START Materials provided

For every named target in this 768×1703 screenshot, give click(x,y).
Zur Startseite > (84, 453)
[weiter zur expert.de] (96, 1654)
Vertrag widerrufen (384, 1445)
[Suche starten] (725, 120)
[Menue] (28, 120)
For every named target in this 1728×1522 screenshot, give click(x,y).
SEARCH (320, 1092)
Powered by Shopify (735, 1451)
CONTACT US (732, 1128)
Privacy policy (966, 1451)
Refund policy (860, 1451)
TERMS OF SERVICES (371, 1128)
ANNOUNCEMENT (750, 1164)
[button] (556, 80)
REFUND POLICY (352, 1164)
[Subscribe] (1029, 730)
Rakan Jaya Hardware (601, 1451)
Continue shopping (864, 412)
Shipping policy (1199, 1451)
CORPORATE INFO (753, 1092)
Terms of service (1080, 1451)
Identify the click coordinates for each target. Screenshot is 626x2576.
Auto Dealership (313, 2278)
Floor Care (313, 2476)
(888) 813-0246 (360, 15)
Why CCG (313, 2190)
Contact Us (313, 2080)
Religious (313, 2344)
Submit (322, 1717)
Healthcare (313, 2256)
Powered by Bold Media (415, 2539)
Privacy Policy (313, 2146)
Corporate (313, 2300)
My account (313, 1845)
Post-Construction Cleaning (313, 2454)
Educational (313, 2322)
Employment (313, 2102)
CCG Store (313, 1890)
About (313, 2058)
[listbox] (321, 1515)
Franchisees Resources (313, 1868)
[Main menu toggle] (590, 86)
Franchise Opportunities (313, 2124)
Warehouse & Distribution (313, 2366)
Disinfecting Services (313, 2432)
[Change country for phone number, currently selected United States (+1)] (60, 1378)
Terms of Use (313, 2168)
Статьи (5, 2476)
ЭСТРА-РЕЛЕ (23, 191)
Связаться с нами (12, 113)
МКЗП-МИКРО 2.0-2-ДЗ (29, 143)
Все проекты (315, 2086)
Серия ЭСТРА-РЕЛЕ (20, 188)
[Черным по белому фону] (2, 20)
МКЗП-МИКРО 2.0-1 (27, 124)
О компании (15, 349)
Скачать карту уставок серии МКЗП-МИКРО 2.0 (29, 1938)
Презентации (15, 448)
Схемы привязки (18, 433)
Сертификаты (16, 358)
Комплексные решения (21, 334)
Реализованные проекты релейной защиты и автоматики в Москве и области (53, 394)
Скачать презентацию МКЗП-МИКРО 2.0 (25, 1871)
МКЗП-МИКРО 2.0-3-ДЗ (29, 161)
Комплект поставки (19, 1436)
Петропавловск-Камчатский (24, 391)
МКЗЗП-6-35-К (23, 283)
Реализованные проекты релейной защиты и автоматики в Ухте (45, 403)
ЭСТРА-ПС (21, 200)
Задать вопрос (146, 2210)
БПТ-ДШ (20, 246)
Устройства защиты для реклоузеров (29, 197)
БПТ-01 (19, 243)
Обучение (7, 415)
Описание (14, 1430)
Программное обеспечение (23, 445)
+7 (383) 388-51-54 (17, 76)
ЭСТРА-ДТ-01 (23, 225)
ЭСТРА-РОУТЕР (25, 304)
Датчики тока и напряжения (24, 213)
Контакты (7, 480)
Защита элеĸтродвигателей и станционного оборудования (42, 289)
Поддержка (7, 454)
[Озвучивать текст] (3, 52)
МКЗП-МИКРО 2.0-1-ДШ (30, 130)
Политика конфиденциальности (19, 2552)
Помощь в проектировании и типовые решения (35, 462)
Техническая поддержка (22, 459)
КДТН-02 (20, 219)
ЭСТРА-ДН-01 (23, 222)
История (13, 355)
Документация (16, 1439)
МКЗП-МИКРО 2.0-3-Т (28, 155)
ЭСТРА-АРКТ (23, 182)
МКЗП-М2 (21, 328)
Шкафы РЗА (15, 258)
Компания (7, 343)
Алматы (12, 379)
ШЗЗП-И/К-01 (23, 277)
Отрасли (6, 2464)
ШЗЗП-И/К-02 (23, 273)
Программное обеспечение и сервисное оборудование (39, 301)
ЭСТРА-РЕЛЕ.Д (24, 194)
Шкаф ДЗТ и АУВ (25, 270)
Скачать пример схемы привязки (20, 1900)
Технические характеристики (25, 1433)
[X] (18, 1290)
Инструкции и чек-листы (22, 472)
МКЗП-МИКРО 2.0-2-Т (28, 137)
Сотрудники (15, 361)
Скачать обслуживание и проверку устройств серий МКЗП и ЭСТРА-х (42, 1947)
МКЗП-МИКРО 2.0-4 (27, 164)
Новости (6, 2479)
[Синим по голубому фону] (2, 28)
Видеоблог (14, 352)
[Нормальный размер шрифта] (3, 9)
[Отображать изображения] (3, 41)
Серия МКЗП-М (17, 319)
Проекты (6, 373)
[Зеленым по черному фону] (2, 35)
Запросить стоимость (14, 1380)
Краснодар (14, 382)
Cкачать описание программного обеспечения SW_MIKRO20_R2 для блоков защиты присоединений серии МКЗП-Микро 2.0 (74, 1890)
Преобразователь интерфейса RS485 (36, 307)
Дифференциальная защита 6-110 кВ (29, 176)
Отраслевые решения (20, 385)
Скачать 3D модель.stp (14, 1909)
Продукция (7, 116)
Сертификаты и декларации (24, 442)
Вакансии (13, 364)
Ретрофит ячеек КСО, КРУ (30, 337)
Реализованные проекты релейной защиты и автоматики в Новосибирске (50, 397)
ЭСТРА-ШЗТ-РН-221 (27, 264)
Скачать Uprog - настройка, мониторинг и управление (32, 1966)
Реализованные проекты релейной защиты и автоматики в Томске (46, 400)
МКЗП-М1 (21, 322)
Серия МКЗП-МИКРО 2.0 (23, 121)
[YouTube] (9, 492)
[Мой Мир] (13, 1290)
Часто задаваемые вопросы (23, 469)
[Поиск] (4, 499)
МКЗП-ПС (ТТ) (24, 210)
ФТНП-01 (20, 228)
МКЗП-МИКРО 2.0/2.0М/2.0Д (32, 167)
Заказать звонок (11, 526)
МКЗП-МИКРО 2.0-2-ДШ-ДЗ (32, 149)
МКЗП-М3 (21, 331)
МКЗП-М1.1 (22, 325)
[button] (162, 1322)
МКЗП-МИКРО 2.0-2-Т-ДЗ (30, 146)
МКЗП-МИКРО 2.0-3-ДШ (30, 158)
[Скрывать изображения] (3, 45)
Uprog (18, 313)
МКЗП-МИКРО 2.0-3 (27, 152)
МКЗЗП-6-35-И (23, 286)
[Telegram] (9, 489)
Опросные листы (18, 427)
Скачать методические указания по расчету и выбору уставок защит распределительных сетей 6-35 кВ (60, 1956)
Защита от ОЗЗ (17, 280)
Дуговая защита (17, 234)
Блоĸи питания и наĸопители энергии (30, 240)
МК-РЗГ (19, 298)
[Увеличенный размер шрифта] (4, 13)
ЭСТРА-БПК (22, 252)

END Materials provided

Activity — Give only the lines from the one holding "Terms of Use (313, 2168)" through the one holding "ШЗЗП-И/К-02 (23, 273)", each restated exactly as it appears above.

Exercise solution —
Terms of Use (313, 2168)
Статьи (5, 2476)
ЭСТРА-РЕЛЕ (23, 191)
Связаться с нами (12, 113)
МКЗП-МИКРО 2.0-2-ДЗ (29, 143)
Все проекты (315, 2086)
Серия ЭСТРА-РЕЛЕ (20, 188)
[Черным по белому фону] (2, 20)
МКЗП-МИКРО 2.0-1 (27, 124)
О компании (15, 349)
Скачать карту уставок серии МКЗП-МИКРО 2.0 (29, 1938)
Презентации (15, 448)
Схемы привязки (18, 433)
Сертификаты (16, 358)
Комплексные решения (21, 334)
Реализованные проекты релейной защиты и автоматики в Москве и области (53, 394)
Скачать презентацию МКЗП-МИКРО 2.0 (25, 1871)
МКЗП-МИКРО 2.0-3-ДЗ (29, 161)
Комплект поставки (19, 1436)
Петропавловск-Камчатский (24, 391)
МКЗЗП-6-35-К (23, 283)
Реализованные проекты релейной защиты и автоматики в Ухте (45, 403)
ЭСТРА-ПС (21, 200)
Задать вопрос (146, 2210)
БПТ-ДШ (20, 246)
Устройства защиты для реклоузеров (29, 197)
БПТ-01 (19, 243)
Обучение (7, 415)
Описание (14, 1430)
Программное обеспечение (23, 445)
+7 (383) 388-51-54 (17, 76)
ЭСТРА-ДТ-01 (23, 225)
ЭСТРА-РОУТЕР (25, 304)
Датчики тока и напряжения (24, 213)
Контакты (7, 480)
Защита элеĸтродвигателей и станционного оборудования (42, 289)
Поддержка (7, 454)
[Озвучивать текст] (3, 52)
МКЗП-МИКРО 2.0-1-ДШ (30, 130)
Политика конфиденциальности (19, 2552)
Помощь в проектировании и типовые решения (35, 462)
Техническая поддержка (22, 459)
КДТН-02 (20, 219)
ЭСТРА-ДН-01 (23, 222)
История (13, 355)
Документация (16, 1439)
МКЗП-МИКРО 2.0-3-Т (28, 155)
ЭСТРА-АРКТ (23, 182)
МКЗП-М2 (21, 328)
Шкафы РЗА (15, 258)
Компания (7, 343)
Алматы (12, 379)
ШЗЗП-И/К-01 (23, 277)
Отрасли (6, 2464)
ШЗЗП-И/К-02 (23, 273)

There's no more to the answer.